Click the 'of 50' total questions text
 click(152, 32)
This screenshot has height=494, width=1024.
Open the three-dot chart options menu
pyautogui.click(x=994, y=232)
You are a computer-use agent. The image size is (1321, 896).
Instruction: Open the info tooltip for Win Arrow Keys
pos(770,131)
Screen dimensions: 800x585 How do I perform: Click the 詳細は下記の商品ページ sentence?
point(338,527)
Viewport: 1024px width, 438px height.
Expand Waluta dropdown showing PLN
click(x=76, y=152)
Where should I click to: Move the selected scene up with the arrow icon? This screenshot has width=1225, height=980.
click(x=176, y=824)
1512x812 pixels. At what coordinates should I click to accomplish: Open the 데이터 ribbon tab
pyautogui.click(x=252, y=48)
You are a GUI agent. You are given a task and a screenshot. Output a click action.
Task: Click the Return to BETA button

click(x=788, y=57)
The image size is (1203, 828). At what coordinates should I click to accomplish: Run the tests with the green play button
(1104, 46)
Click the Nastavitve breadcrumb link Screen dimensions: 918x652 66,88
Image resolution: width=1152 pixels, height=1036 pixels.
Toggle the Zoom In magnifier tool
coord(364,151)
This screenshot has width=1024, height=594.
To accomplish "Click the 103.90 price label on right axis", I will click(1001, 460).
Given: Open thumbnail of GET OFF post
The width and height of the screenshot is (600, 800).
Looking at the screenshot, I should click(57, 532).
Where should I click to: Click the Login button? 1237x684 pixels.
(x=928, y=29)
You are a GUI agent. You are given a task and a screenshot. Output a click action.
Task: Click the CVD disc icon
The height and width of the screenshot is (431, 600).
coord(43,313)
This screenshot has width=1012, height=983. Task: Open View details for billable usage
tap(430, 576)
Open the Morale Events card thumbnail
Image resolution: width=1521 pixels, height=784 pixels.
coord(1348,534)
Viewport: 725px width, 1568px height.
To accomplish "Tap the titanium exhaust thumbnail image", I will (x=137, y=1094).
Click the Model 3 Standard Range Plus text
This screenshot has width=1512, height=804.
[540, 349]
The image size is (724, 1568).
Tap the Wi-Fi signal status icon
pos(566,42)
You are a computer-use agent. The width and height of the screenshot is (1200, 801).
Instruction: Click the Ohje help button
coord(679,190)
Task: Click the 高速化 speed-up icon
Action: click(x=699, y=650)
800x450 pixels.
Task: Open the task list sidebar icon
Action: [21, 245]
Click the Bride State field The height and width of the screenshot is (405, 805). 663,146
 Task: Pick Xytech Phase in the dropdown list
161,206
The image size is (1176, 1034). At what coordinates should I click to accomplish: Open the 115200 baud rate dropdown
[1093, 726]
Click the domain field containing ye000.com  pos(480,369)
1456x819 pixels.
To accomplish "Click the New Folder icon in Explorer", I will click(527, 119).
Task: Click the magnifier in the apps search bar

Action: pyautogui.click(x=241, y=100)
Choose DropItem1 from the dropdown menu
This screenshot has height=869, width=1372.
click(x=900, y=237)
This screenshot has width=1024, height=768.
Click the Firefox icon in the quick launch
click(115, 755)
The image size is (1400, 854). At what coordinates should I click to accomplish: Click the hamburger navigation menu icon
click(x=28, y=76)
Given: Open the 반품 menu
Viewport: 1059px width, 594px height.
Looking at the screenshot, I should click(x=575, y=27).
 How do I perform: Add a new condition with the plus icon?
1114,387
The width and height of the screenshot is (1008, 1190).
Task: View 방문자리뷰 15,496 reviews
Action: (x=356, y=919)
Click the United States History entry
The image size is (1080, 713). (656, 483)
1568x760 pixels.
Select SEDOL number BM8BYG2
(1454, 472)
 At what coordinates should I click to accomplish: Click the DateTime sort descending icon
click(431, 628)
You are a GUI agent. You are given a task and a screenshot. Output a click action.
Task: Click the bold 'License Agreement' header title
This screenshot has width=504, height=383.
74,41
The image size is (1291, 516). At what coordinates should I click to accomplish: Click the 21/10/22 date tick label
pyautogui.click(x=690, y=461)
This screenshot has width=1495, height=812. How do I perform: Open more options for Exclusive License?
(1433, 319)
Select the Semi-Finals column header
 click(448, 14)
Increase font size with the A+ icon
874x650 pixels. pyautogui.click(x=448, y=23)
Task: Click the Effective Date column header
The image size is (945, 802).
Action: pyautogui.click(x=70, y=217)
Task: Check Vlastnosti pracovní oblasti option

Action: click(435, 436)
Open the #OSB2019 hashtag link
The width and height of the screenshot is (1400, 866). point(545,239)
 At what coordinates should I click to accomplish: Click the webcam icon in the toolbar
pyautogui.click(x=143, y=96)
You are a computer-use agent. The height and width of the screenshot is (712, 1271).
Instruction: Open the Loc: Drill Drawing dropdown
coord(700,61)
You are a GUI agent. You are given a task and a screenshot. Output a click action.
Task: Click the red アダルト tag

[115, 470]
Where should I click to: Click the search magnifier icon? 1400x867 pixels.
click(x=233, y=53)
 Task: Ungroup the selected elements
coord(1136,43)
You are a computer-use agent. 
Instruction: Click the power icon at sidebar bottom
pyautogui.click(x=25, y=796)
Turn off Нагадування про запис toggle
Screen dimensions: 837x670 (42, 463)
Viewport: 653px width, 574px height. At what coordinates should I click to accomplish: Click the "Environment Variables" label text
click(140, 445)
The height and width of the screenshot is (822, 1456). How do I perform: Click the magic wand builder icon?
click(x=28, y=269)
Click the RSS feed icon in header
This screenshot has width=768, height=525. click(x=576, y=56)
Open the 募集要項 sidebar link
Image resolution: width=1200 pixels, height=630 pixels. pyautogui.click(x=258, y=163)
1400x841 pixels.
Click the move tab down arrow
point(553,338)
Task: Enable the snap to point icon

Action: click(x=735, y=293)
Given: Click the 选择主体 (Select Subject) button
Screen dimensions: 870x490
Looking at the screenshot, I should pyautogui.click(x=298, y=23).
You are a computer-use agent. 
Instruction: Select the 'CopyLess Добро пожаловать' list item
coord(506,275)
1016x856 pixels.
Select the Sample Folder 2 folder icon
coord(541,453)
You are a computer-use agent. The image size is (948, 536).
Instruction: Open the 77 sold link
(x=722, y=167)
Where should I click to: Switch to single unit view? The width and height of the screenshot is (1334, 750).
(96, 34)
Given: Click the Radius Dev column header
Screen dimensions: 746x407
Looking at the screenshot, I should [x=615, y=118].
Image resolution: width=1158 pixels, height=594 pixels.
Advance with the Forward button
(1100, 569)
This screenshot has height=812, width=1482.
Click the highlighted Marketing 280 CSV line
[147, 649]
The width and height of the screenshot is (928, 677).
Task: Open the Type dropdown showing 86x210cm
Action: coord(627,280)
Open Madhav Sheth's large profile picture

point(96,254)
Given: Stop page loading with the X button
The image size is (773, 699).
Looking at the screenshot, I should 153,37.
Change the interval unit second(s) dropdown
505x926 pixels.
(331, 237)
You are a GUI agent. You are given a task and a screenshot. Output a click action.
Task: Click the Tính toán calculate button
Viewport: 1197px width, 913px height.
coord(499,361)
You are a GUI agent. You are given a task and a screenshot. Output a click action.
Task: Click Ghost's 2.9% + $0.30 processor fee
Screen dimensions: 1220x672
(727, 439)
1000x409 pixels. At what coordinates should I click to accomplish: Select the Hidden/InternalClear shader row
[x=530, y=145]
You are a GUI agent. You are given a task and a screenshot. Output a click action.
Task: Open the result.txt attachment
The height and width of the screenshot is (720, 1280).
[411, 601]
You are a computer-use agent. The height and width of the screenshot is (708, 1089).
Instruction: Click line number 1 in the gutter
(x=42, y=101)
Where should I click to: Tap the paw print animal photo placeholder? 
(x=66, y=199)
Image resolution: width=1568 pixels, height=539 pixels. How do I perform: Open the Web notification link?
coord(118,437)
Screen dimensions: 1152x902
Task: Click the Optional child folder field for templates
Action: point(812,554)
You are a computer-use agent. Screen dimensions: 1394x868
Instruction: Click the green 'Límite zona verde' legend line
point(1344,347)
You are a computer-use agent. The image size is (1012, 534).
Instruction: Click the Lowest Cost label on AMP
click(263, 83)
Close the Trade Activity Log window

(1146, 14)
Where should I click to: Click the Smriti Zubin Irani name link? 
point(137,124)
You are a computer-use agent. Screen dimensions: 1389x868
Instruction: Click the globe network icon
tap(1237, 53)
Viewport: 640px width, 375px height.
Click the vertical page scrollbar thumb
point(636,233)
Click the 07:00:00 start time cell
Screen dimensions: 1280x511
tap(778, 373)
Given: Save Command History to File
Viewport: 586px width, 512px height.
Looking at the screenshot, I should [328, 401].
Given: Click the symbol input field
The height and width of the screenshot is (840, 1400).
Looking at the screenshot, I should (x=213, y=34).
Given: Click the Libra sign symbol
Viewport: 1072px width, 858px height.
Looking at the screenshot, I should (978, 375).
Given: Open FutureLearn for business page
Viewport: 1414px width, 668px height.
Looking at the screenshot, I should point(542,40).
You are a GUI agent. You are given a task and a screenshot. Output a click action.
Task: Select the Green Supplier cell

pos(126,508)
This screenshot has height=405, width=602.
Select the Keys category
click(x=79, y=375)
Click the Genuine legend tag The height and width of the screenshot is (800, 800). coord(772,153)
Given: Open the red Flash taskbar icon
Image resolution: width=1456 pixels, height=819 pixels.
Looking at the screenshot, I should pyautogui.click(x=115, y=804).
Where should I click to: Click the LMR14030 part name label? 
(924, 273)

| Exercise goal |
Identify each line of the records above that contains the string "header" and copy every such line. Case counts.

| Output for this exercise |
Task: Click the bold 'License Agreement' header title
Select the Semi-Finals column header
Task: Click the Effective Date column header
Click the RSS feed icon in header
Given: Click the Radius Dev column header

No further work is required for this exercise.